If weeks or months go by without any demons being cast out, this could mean that the possessed person is not following the exorcist’s direction. Before the first session of the exorcism, the exorcist should advise the possessed to pray, go to Mass, confess, and strive to live in accord with the Ten Commandments.
Some people approach an exorcist as they would a doctor. They think that an exorcism is similar to taking prescription medicine: the medicine will cure their illness and they can continue to live as before. But if one wants to be exorcised, he must make a life change and strive to fulfill all of the teachings of Jesus. If not, a demon may not leave because it has something to hold on to – and, if the demon is expelled, it may return. If the possessed is unwilling to abandon sin, the priest should suspend the exorcism sessions until the person agrees to obey his instructions. For example, if the person is living in an illicit union, he needs to first understand why he must put his life in order before God. Good intentions are worth nothing; the law of God is objective and must be obeyed. If the exorcism is begun before the person makes the life changes he needs to, it will have no effect. As we have said, if a demon has something to hold on to, it will not leave.

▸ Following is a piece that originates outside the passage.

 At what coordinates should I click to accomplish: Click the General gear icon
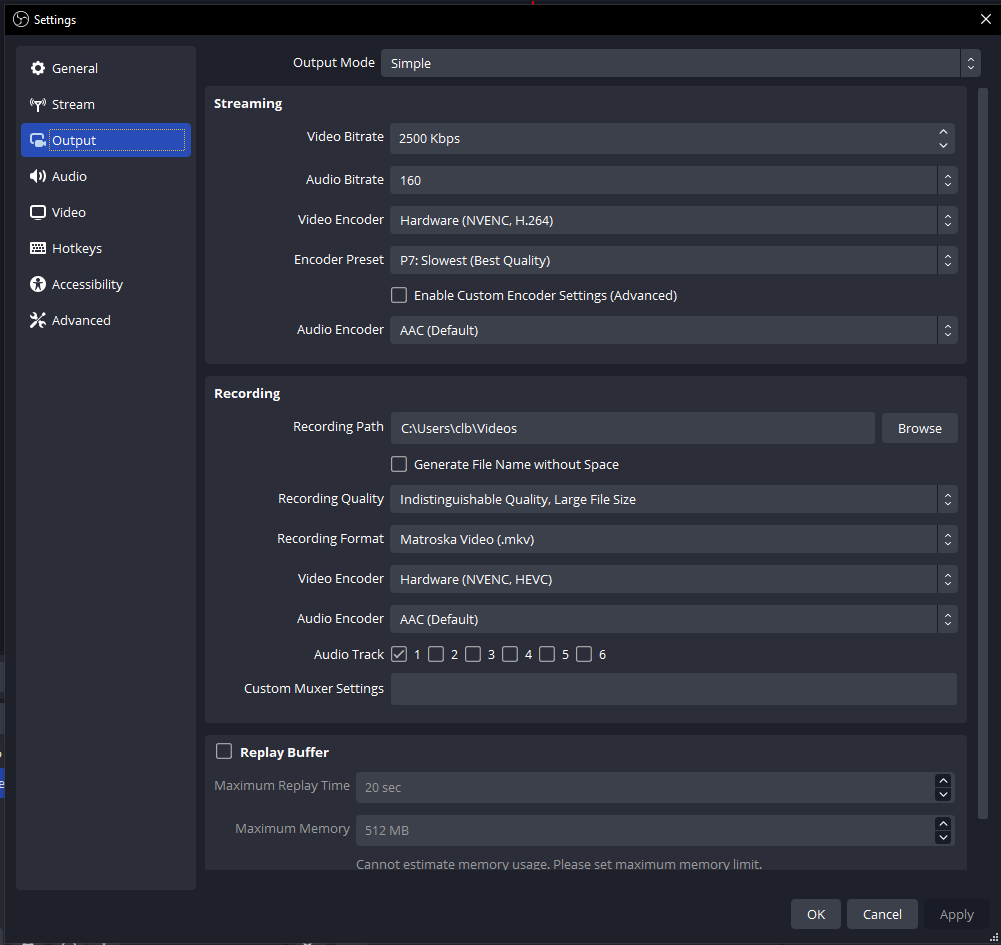[x=38, y=68]
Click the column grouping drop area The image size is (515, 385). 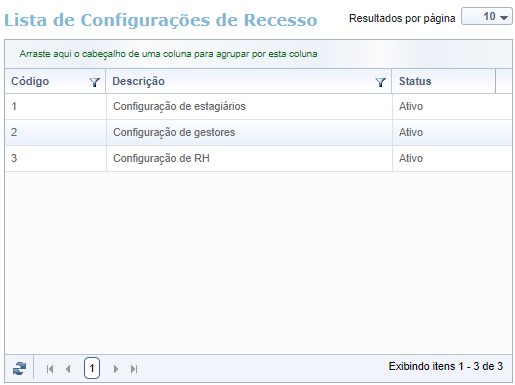coord(258,54)
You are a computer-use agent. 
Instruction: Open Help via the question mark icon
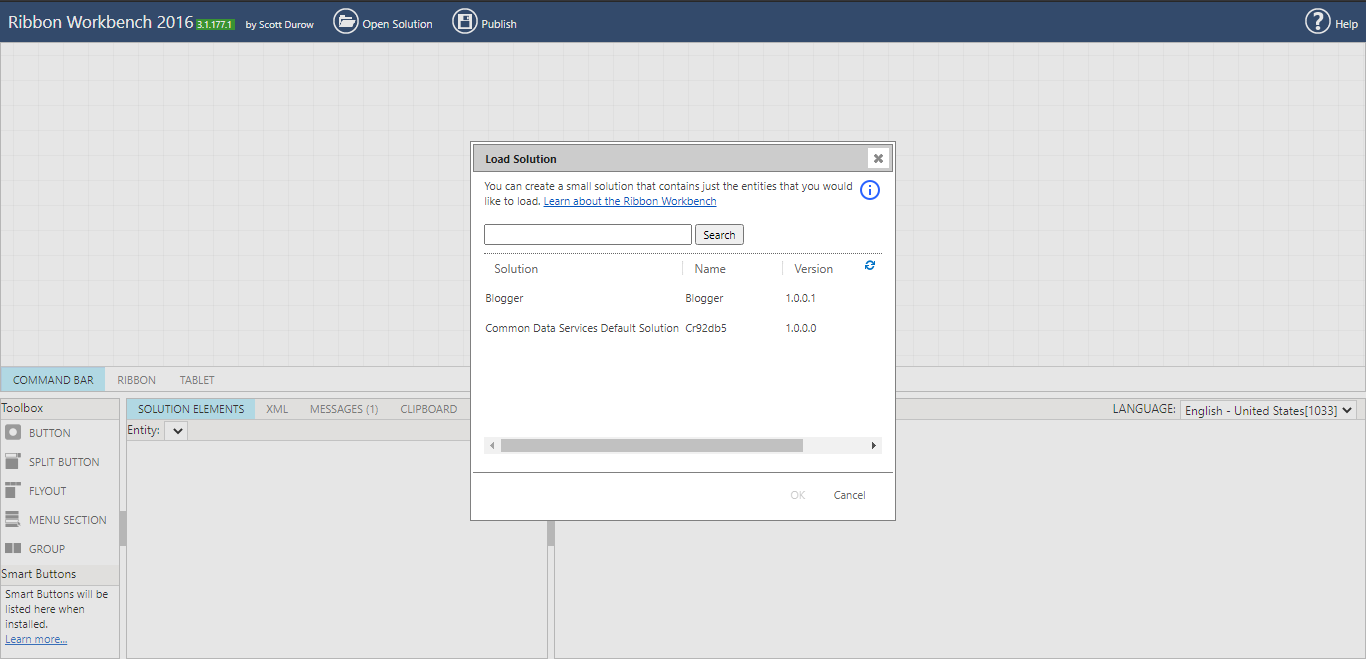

Normally, a longer-than-usual exorcism is the result of some hidden disobedience by the possessed to the instructions of the exorcist. If the person seems sincere and is following the exorcist’s instructions, then the best remedy is to bring in another priest to see if he will be more successful. A less-experienced exorcist could be doing things that are ineffective with a particular demon. It may be useful to try again with a priest who has more experience.
What makes a demon leave the body during an exorcism?
There are three things that can make a demon leave a person’s body:
1. The demon itself decides to leave.
2. The priestly power forces it to leave.
3. An angel sent by God forces it to leave.
Weaker demons normally leave on their own. Sacred things and prayer torture them, and the moment arrives when they decide to leave to avoid suffering. Sometimes when they leave they say things like, “I am leaving. You have not cast me out; I leave of my own will.”
Stronger demons, though at first refuse to leave no matter how much they are tortured. Exorcising these demons takes more time, but the order of the exorcist forces them out. During the exorcism, they get slowly weaker and end up being cast out by the power of the prayer.
Demons of the highest rank, though they also suffer terribly during an exorcism, refuse to leave unless an angel comes to cast them out. At a certain point during the deprecatory prayer, God sends an angel to free the person. Toward the end of the exorcism, an invisible fight between angel and demon occurs. The possessed person looks at a specific place and tries to scratch and hit those present. It is then that the worst convulsions and screams take place. Even though the exorcist may be quiet, the angel is present and the possessed is freed by means of his intervention.